The Thorthormi glacial lake in northern Bhutan is considered the country’s likeliest climate-induced disaster. The lake, perched at a height of more than 4,400 metres, is swelling because of melting ice, and is in danger of bursting its wall. Efforts by the Bhutanese government to lower the lake’s water level is yet to eliminate the risk of a disaster, which may sweep away communities living in the upper catchment of the Pho Chu river, fed by the glacier.
It was in 2008 that the Bhutanese government decided to start an operation to reduce the possibility of a glacial lake outburst flood or GLOF (see ‘What is glacial lake outburst flood’) after Bhutan’s first proposal to artificially lower the Thorthormi lake was accepted under the national adaptation programmes of action (NAPA) in 2006 (see ‘Climate adaptation aid to poor countries’).

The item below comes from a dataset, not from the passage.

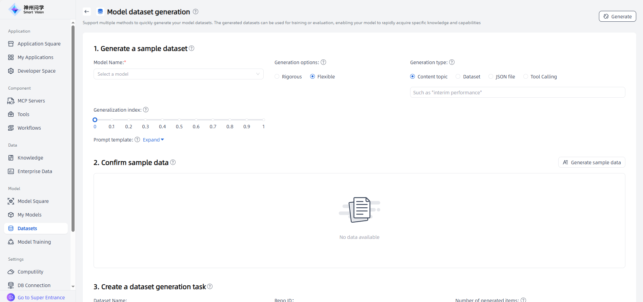Viewport: 643px width, 302px height.
Task: Choose the Dataset generation type
Action: (x=458, y=77)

Under the project, supported by the United Nations Development Programme among others, the government aimed to lower the water level of the lake by five metres or 17 million cubic metres of water in four years.

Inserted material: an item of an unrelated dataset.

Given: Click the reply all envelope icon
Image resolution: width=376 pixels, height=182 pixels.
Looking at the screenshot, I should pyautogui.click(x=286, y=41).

The decision followed a study which showed the lake was expanding and if the lake bursts, it would threaten communities in the Punakha-Wangdue district and Choskhor valley.
The international mission, led by Bhutan’s department of geology and mines, to mitigate the risk posed by Thorthormi lake ended in November 2011; the team deputed to accomplish the mission is back after the third and final phase of the project. But the mission is far from accomplished. Operation Thorthormi was delayed by a year and the actual work on it started only in 2009. Since then, the water level in the largest glacial lake in Bhutan, measuring 3.42 sq km was reduced by 3.68m, 1.32m short of the target.

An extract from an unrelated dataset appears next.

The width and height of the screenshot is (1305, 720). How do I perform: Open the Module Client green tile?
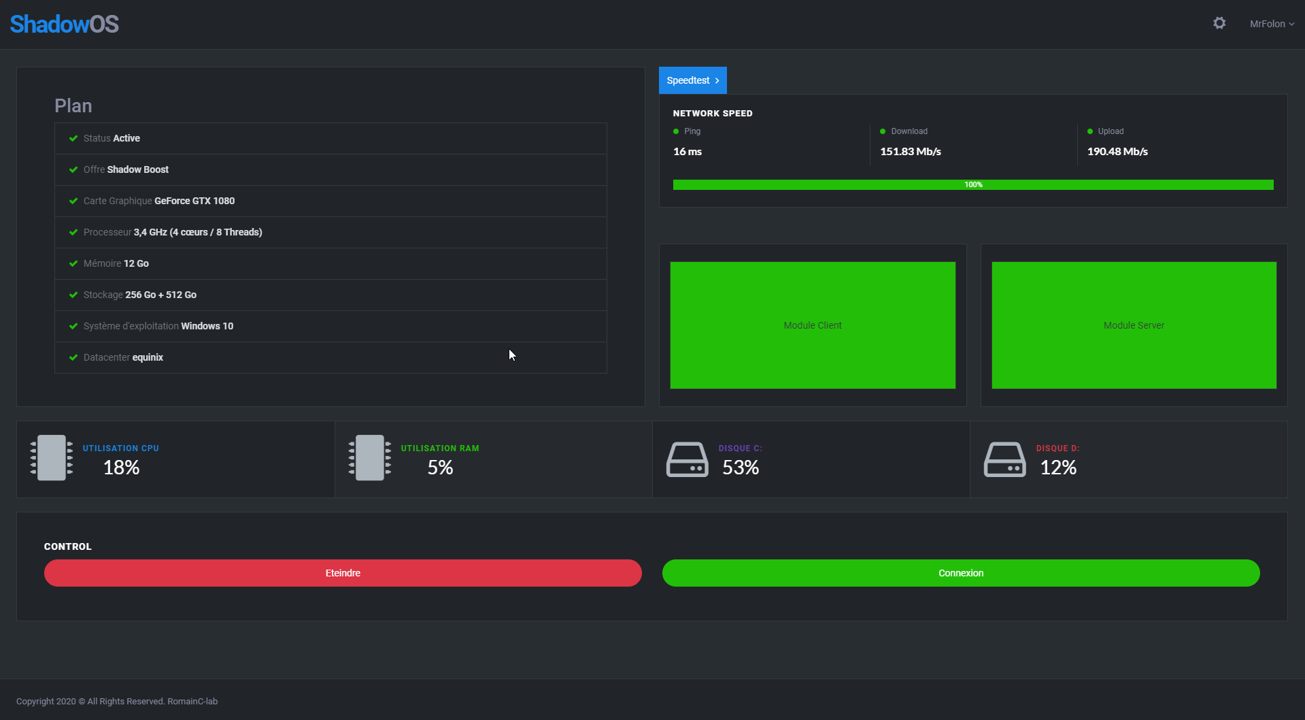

The team members of the mission confirm that Thorthormi lake and other ponds in the Thorthormi glacier are expanding. A past study conducted with old satellite images of the other lakes in the same vicinity showed that annual retreat rate of the glacier is about 30-35 metres each year.
Glaciologist with the mines and geology department and a member of the mission, Karma Toeb, says the project was delayed by a year because “2008 was spent on revisiting the earlier technical mitigation plan”. Now his department is trying to get the mission extended by one more working season to 2012. “If the time is extended, we’re optimistic of achieving the target,” he adds.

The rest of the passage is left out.